特に、親と別居をしている場合には、親がどこにどれくらいの財産を持っているか把握することが困難です。親の取引銀行が分からず、近隣の銀行に手当たり次第に電話をして、口座の有無を確認しなければならない、、、という事態に陥ったケースを過去に多くみてきました。

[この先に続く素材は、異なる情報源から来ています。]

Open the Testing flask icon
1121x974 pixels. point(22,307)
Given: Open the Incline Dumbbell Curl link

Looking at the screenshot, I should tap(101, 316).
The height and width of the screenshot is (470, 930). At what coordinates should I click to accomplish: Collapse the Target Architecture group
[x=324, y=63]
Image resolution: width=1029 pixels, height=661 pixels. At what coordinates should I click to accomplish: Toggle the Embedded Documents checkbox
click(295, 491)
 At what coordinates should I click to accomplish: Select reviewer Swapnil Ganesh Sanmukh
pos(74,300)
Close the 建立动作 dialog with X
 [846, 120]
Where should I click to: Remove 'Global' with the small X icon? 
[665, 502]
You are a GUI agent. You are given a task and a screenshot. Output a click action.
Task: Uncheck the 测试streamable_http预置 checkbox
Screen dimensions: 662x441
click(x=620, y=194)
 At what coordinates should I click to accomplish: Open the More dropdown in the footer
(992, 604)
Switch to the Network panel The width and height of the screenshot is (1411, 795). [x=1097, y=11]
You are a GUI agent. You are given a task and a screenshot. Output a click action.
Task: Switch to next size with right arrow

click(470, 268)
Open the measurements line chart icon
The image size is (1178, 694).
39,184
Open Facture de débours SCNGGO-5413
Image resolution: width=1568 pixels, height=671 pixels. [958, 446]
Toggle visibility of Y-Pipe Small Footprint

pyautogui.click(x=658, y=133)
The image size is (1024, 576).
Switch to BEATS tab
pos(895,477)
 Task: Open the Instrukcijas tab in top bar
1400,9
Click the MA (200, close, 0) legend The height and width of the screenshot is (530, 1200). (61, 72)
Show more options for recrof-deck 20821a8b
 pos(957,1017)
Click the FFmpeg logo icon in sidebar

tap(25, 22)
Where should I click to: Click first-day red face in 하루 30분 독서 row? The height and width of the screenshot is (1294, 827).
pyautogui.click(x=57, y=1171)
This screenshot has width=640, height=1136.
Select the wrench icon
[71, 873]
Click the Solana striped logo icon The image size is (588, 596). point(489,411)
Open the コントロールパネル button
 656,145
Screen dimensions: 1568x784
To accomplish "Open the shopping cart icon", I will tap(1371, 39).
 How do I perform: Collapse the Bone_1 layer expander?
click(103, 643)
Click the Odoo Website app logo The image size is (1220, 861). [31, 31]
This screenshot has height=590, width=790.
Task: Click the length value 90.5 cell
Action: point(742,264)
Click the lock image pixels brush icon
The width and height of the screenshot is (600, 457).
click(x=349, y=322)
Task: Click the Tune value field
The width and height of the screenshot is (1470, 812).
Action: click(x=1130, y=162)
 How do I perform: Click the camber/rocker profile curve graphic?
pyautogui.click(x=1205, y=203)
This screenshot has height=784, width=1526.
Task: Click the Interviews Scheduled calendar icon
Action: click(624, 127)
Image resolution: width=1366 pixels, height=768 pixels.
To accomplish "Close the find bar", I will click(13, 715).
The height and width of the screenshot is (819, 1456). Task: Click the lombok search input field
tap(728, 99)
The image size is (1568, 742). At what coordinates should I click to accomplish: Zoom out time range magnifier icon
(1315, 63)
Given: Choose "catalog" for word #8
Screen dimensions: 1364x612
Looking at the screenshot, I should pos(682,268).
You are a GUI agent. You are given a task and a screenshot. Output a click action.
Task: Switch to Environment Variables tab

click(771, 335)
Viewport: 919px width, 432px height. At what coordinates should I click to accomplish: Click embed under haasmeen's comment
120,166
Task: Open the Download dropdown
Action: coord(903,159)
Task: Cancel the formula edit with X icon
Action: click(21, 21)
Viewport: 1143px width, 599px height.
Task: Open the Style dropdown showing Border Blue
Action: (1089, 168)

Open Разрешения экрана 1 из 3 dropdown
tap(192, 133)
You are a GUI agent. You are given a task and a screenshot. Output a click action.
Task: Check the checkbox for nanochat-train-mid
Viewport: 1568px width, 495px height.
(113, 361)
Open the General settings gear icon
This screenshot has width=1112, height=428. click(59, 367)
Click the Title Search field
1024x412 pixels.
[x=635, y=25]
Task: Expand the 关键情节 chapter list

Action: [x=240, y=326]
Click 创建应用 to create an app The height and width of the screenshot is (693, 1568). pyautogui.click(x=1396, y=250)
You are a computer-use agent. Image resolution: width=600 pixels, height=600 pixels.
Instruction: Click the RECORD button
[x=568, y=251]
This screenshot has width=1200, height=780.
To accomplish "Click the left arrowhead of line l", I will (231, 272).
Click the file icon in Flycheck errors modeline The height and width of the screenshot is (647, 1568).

また、例えば親が地方に住んでおり、「この辺り一帯は全てうちが保有している山林だよ」と言われていて、土地を持っていることは認識していても、その場所を子が特定できないというケースも少なくありません。
財産目録とは、その方が保有している財産の内容が分かるように一覧でまとめたものです。
財産目録に記載する事項は、土地・家屋・預貯金・上場株式・非上場株式・出資金・投資信託・債券・ゴルフ会員権・貴金属・美術品などのプラスの財産と、借入金などのマイナスの財産、すべての財産を記載する必要があります。
また、単に「A証券 ▲▲株式」と記載するだけでは財産の特定ができませんので、「①A証券 ②××支店 ③口座番号 ④▲▲株式 ⑤100株」というように、「どこに」「何が」「どれだけ」あるかを特定できるように情報を記載しましょう。
3.不用品を処分・換金する
本人にとっては思い出のある大切なものであっても、家族にとってはそうではないケースも少なくありません。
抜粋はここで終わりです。